Li Huanying discusses with an American leprosy expert in Louisiana. (Photo courtesy of the Beijing Friendship Hospital affiliated to the Capital Medical University, and the Beijing Tropical Medicine Research Institute)
A simple birthday celebration was held at the Beijing Friendship Hospital on Aug. 17 for Li Huanying, a world-renowned expert on leprosy prevention and control who has just turned 100.
To a bouquet and a birthday cake, the centenarian made a noble wish – an early victory over leprosy.
Li was born on Aug. 17, 1921 in Beijing, and works for the Beijing Friendship Hospital and the Beijing Tropical Medicine Research Institute. Graduating from the Tongji University School of Medicine in 1945, she went to the Johns Hopkins University (JHU) the next year for a master’s degree in bacteriology and public health, and worked as a research assistant at the JHU after graduating from there.
Later, Li became one of the first batch of officials of the World Health Organization (WHO) under the recommendation of the JHU when the UN health body was established in 1950. During her seven years of service, she was sent by the organization to multiple regions in Asia and America and highly praised by the organization for her arduous efforts made to contain the spread of infectious diseases.
When her term was about to end in 1957, the WHO proposed to renew the deal with her. However, she politely declined the invitation and returned to China as she felt she was very much needed by her country after seeing many other countries plagued by diseases due to poverty. She was 37 that year.
Leprosy is one of the most ancient infectious diseases in human history. The only way to fight it in early 20th century was to quarantine patients, because there was no specific cure back then.
Serving as a visiting scholar to the WHO in 1980, Li learned that the organization was studying a new method of combined chemotherapy for leprosy. The pharmaceutical formulation had been completed, but there was not enough clinical data. Therefore, she applied for free medicine and support from the WHO, and started pilot projects in China.

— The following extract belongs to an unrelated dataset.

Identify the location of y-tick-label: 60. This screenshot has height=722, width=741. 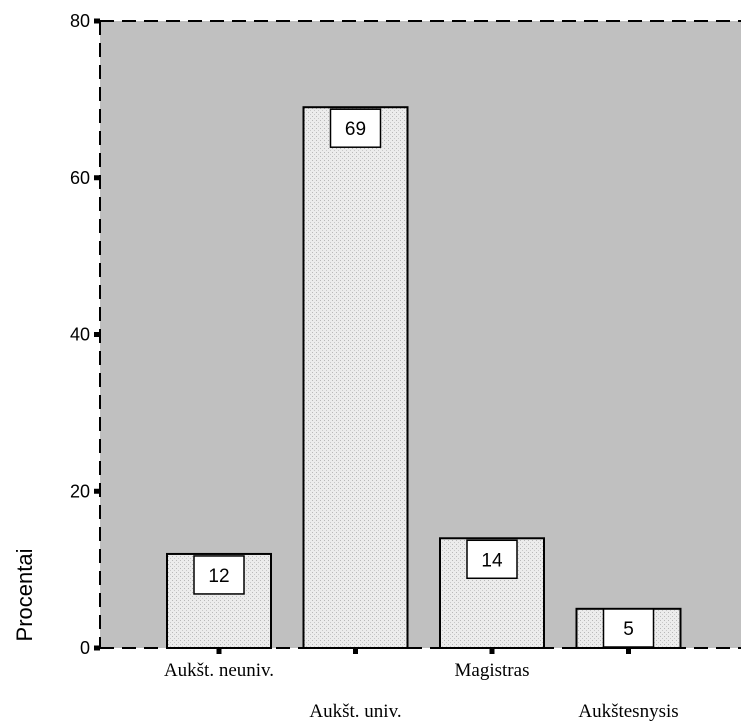
(80, 178).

In pilot villages in southwest China, Li never wore protective suit when facing leprosy patients, so as to establish a closer relation with them and reduce their fear for the disease. That’s why she was popular in every village she visited.
To promote fixed-duration combined chemotherapy, a treatment method that turns lifelong medication into fixed course for leprosy patients, she worked painstakingly and visited villagers door-to-door. With concrete efforts, she eliminated people’s discrimination against leprosy patients, and proved that the disease is totally curable.
Li had been traveling among remote and impoverished regions for years, leaving her footsteps wherever leprosy patients were in 59 counties of seven prefectures in Yunnan, Guizhou and Sichuan provinces.
In 1990, she turned Nanxing village in Mengla county, Xishuangbanna Dai autonomous prefecture, Yunnan province, which was once hard hit by the disease, leprosy-free. The village was later renamed Mannanxing, which means “new life” in Dai language.
Thanks to her ceaseless efforts, Li shortened the course of medication for leprosy patients to two years, and reduced the number of leprosy patients from around 110,000 to less than 10,000. The annualized relapse rate was also brought down to 0.03 percent, much lower than the one-percent standard set by the WHO.
Li’s fixed-duration combined chemotherapy was promoted worldwide in 1994, and two years later, she spearheaded a special campaign to eliminate leprosy in China, which was hailed “the world’s best treatment campaign.” In 2016, Li received a lifelong achievement award for leprosy prevention and control in China.
Over the past decades, Li has made multiple major strategies and tackled key problems in leprosy prevention and control, laying a solid foundation for the global elimination of the disease.
In recent years, she and her research team started studies in molecular biology, and have made a series of breakthroughs in the early diagnosis of leprosy, genetic test of antimicrobial resistance, and molecular epidemiology.
Today, the centenarian is still concerned about leprosy prevention and treatment. “The disease shall be terminated in our generation,” she said.